** Data in this exercise **
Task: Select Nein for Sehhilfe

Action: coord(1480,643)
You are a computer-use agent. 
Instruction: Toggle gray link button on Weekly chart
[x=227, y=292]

** Work to be completed **
Beginning from the line that contains "You are a computer-use agent.", give each line again exactly, through the final line of the records.

** Output for this exercise **
You are a computer-use agent. 
Instruction: Toggle gray link button on Weekly chart
[x=227, y=292]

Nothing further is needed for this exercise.